Start of The data
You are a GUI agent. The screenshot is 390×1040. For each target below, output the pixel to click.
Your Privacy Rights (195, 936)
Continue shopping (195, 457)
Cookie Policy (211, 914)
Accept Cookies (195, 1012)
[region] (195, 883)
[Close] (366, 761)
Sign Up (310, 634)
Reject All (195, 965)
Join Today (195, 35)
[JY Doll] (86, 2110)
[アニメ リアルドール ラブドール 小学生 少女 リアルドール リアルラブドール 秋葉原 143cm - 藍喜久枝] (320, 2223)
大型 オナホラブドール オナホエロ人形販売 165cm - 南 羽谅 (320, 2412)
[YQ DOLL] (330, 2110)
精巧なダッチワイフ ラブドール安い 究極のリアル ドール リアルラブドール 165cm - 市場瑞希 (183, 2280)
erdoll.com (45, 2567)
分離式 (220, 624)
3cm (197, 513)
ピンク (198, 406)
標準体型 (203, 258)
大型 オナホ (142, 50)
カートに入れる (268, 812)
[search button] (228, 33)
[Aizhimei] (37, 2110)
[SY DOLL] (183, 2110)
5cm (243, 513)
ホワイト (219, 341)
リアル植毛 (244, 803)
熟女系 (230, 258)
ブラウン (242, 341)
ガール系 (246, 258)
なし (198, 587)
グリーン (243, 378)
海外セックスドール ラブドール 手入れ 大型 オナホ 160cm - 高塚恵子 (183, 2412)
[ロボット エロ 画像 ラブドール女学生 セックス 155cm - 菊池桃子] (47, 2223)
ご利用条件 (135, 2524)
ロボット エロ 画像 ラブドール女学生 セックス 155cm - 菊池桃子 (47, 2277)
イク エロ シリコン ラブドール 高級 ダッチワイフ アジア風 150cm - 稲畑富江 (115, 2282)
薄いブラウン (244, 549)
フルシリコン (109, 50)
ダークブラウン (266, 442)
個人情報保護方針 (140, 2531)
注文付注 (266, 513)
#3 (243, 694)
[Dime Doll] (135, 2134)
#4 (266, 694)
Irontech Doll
End of The data
Problem = Every record above has to appear again, word for word.

Output of the task =
You are a GUI agent. The screenshot is 390×1040. For each target below, output the pixel to click.
Your Privacy Rights (195, 936)
Continue shopping (195, 457)
Cookie Policy (211, 914)
Accept Cookies (195, 1012)
[region] (195, 883)
[Close] (366, 761)
Sign Up (310, 634)
Reject All (195, 965)
Join Today (195, 35)
[JY Doll] (86, 2110)
[アニメ リアルドール ラブドール 小学生 少女 リアルドール リアルラブドール 秋葉原 143cm - 藍喜久枝] (320, 2223)
大型 オナホラブドール オナホエロ人形販売 165cm - 南 羽谅 (320, 2412)
[YQ DOLL] (330, 2110)
精巧なダッチワイフ ラブドール安い 究極のリアル ドール リアルラブドール 165cm - 市場瑞希 (183, 2280)
erdoll.com (45, 2567)
分離式 (220, 624)
3cm (197, 513)
ピンク (198, 406)
標準体型 (203, 258)
大型 オナホ (142, 50)
カートに入れる (268, 812)
[search button] (228, 33)
[Aizhimei] (37, 2110)
[SY DOLL] (183, 2110)
5cm (243, 513)
ホワイト (219, 341)
リアル植毛 (244, 803)
熟女系 (230, 258)
ブラウン (242, 341)
ガール系 (246, 258)
なし (198, 587)
グリーン (243, 378)
海外セックスドール ラブドール 手入れ 大型 オナホ 160cm - 高塚恵子 (183, 2412)
[ロボット エロ 画像 ラブドール女学生 セックス 155cm - 菊池桃子] (47, 2223)
ご利用条件 (135, 2524)
ロボット エロ 画像 ラブドール女学生 セックス 155cm - 菊池桃子 (47, 2277)
イク エロ シリコン ラブドール 高級 ダッチワイフ アジア風 150cm - 稲畑富江 (115, 2282)
薄いブラウン (244, 549)
フルシリコン (109, 50)
ダークブラウン (266, 442)
個人情報保護方針 (140, 2531)
注文付注 (266, 513)
#3 (243, 694)
[Dime Doll] (135, 2134)
#4 (266, 694)
Irontech Doll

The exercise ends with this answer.